Over the past decade, venture capital (VC) funds have become an increasingly popular investment option in India. The main function of VC funds is to manage the money of investors who are majorly interested in gaining private equity stake in startups or SMEs with great growth potential. For startups, SMEs, and small entrepreneurs, VC funds become a beneficial source for equity financing. Thus, these funds provide these recipients with financial help at vital moments. VC funds can be classified as high-risk, high-return investments.

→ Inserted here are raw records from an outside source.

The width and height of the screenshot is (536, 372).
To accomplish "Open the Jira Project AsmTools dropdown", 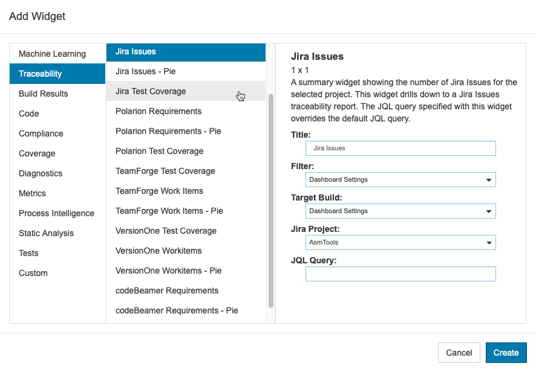I will click(400, 243).
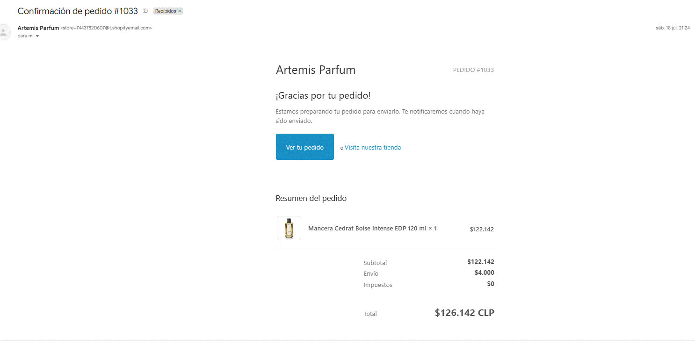
Task: Click the Artemis Parfum sender name
Action: pyautogui.click(x=38, y=28)
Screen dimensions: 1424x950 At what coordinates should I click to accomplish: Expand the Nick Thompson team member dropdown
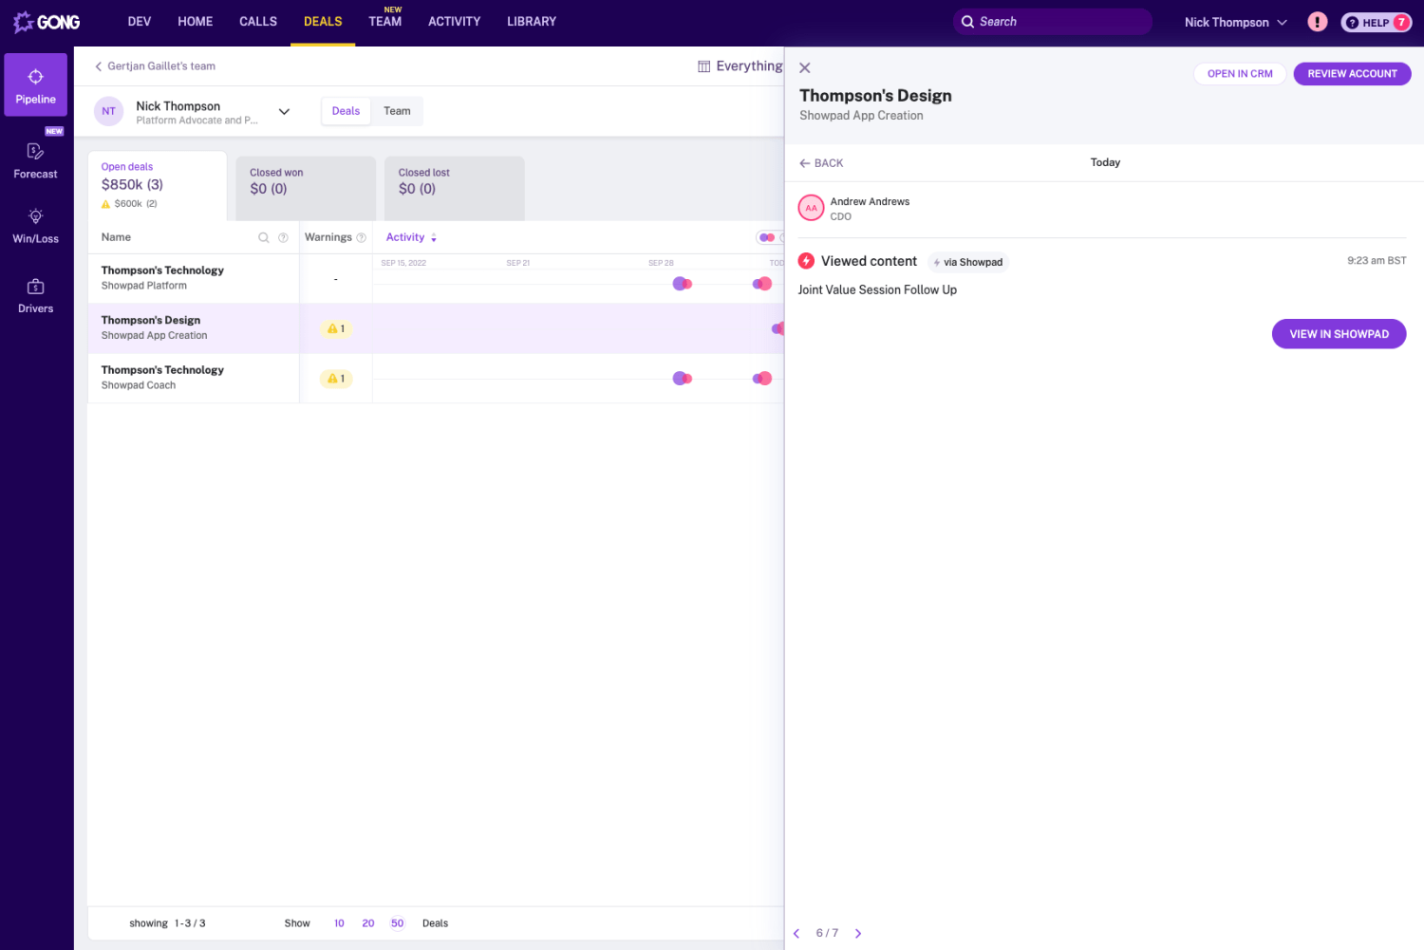click(284, 112)
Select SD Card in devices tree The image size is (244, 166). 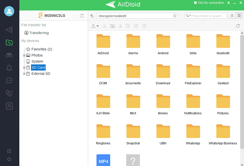tap(38, 67)
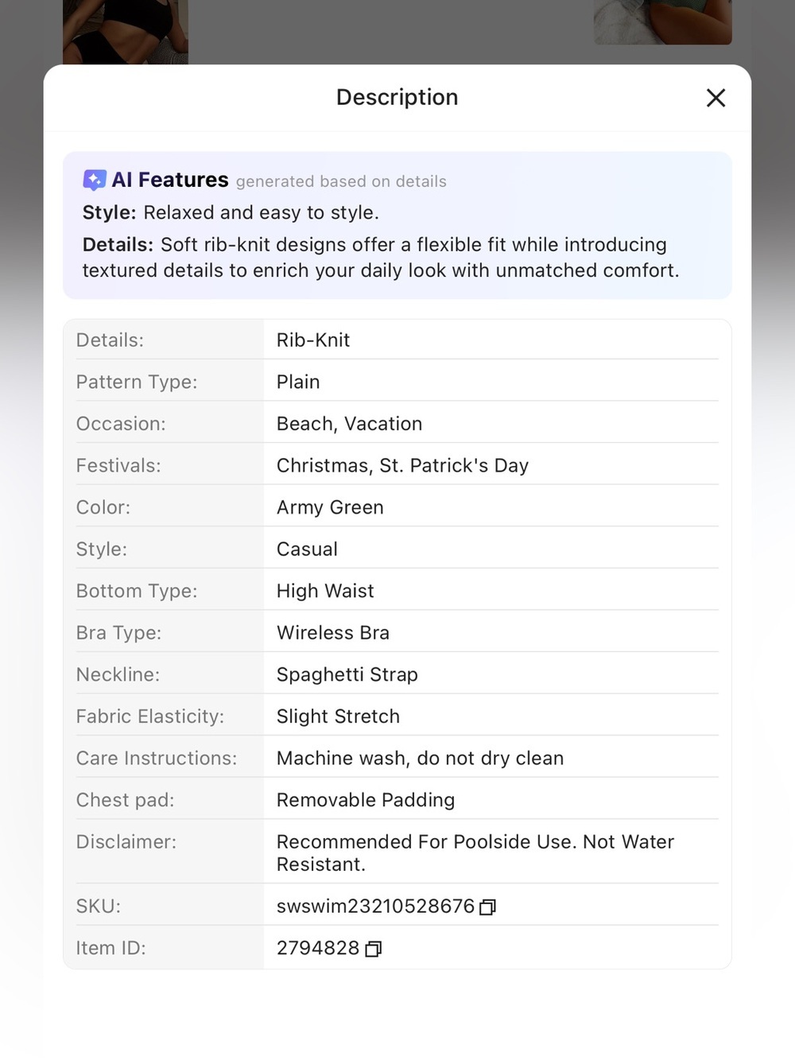
Task: Tap the High Waist bottom type value
Action: 325,591
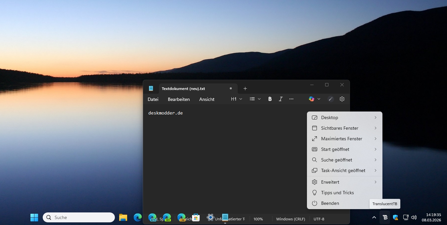Open the Bearbeiten menu
Viewport: 447px width, 225px height.
pos(179,99)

The modus operandi of VC funds is very simple. They tend to hedge small bets on many startups that are young and possess robust growth potential. VC funds spread their corpus across different startups after performing a preliminary study on prospects. Thus, at least a few of them will achieve the expected growth potential, which will result in a large payout at the term-end, benefitting the fund and its investors. For instance, let’s see what happens when a VC fund invests in startup 1, startup 2, startup 3, startup 4, and startup 5.

Let’s assume the following investment schedule with expected returns:

Investment Exit Time Horizon Invested Corpus (Rs in Cr) ROI expected per annum
Startup 1 5 years Rs.2 7%
Startup 2 6 years Rs.4 10%
Startup 3 8 years Rs.3 9%
Startup 4 7 years Rs.5 11%
Startup 5 6 years Rs.6 8%
Total Rs.20

Now, let’s look at the returns schedule of the above example:

Annual Returns 1st year after funding Final Returns
Expected Actual Difference
Startup 1 1,400,000 1,000,000 (400,000) -29%
Startup 2 4,000,000 2,500,000 (1,500,000) -38%
Startup 3 2,700,000 2,500,000 (200,000) -7%
Startup 4 5,500,000 6,000,000 500,000 9%
Startup 5 4,800,000 7,000,000 2,200,000 46%
18,400,000 19,000,000 600,000


Table 1 shows that the VC invested Rs.20 Cr in five startups along with mentioning the expected returns from the respective investments. Table 2 shows the annual returns after the first year of funding. At the end of year 1, startup 1, 2, and 3 were non-performers with negative returns in the range of 7-40% amounting to total losses of Rs.21 lakhs. That said, the two investments in startup 4 and 5 were big winners yielding returns of Rs.27 lakhs. These two investments clearly helped the VC mitigate the losses incurred in startup 1, 2, and 3 by yielding annual positive returns of Rs.6 lakhs, while balancing the investment risks.

Since VCs spread their money in numerous investment avenues, they enjoy a vital cushion against various risks linked with their non-performing investments. This in turn helps them effectively reduce the investment risks of the people who have parked their money in the VC funds.